# Brief
Give again, exactly as written, each line of the material below starting at the line that contains "The width and height of the screenshot is (1372, 891)." and ending at the line that contains "You are a computer-use agent. The". Both ends count, and no other line does.

# Given data
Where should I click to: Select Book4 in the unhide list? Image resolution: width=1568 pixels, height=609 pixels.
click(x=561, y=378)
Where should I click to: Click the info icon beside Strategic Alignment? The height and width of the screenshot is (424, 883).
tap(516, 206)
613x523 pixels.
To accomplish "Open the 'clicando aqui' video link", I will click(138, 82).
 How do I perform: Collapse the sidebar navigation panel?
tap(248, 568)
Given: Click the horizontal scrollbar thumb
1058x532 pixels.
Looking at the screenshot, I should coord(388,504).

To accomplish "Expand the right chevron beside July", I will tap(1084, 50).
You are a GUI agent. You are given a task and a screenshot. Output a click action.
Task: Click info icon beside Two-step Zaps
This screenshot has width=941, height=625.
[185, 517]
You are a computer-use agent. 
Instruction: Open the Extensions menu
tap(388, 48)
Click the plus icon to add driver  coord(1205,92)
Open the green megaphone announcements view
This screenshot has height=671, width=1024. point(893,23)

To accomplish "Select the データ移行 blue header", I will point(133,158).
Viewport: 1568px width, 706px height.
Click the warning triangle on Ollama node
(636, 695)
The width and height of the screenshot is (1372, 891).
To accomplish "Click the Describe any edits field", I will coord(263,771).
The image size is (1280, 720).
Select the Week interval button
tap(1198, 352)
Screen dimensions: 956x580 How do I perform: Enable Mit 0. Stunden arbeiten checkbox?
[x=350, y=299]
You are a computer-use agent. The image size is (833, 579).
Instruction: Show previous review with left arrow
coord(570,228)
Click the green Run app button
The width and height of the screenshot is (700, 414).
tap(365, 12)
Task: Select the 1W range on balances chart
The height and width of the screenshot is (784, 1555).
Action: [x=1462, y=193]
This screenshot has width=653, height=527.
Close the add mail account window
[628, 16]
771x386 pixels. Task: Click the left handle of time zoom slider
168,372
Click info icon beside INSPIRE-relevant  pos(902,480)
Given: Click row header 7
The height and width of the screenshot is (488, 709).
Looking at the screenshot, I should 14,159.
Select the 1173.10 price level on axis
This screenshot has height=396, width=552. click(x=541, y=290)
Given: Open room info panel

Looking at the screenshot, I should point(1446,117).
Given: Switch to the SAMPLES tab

# Problem solution
The width and height of the screenshot is (1372, 891).
To accomplish "Click the Describe any edits field", I will coord(263,771).
The image size is (1280, 720).
Select the Week interval button
tap(1198, 352)
Screen dimensions: 956x580 How do I perform: Enable Mit 0. Stunden arbeiten checkbox?
[x=350, y=299]
You are a computer-use agent. The image size is (833, 579).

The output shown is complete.